The Tax Cuts and Jobs Act brought to mainstream attention the use of temporary tax provisions by Congress. As temporary provisions near their expiration dates several options exist for Congress to choose from. Congress may decide to keep the provision temporary by extending the expiration date, make a temporary provision permanent, or simply allow the provision to expire. When a temporary provision has expired, Congress can also extend the provision retroactively; as was the case in 2018 when Congress retroactively extended the majority of 2016 expired provisions with the passing of the Bipartisan Budget Act of 2018.
As in years past, 2017 saw the expiration of many of these temporary provisions. Twenty eight provisions expired at the end of 2017. Of these, twelve were related to business entities, thirteen to energy credits, and three to individuals.
The three individual provisions that expired will impact a large number of taxpayers.

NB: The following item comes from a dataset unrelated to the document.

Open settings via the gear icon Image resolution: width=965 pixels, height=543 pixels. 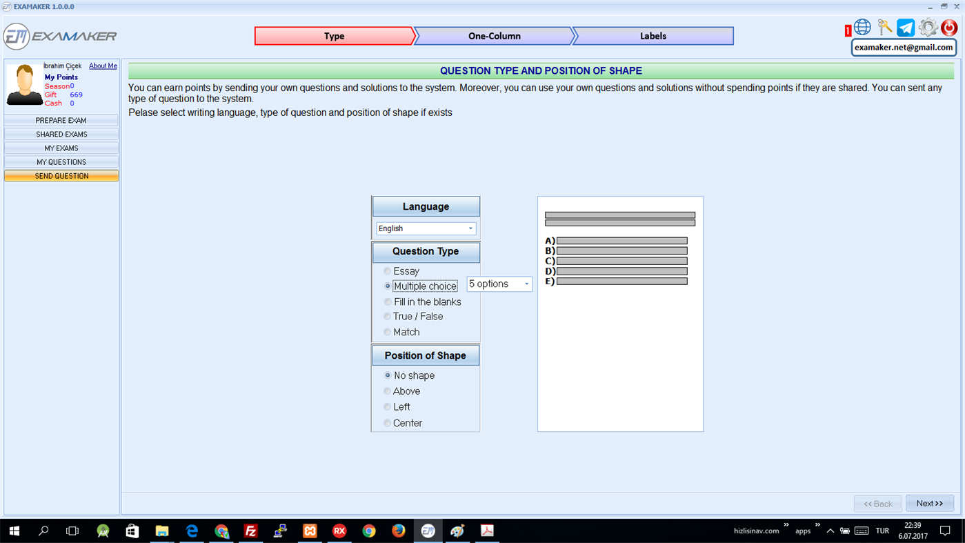click(927, 27)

The first of three expired individual provisions was the tuition and fees deduction. We first saw this provision in the Economic Growth and Tax Relief Reconciliation Act of 2001. This provision allowed a qualified individual to take an above the line deduction on up to $4,000 of qualified education expenses. This temporary provision has been extended in the past several times and if you were a qualified individual in 2017 and still a student in 2018 this change will impact your tax return.
The second expired individual provision was the mortgage insurance premium deduction. This provision allowed individuals to deduct the entire premium for mortgage insurance on a qualified residence as an itemized deduction on Schedule A. We first saw this provision in 2006 with the Tax Relief and Health Care Act. Like the tuition and fees deduction, this provision has been extended several times in the past. If you had a qualified mortgage in 2017 and 2018 and paid mortgage insurance, this expiration will impact your tax return in 2018.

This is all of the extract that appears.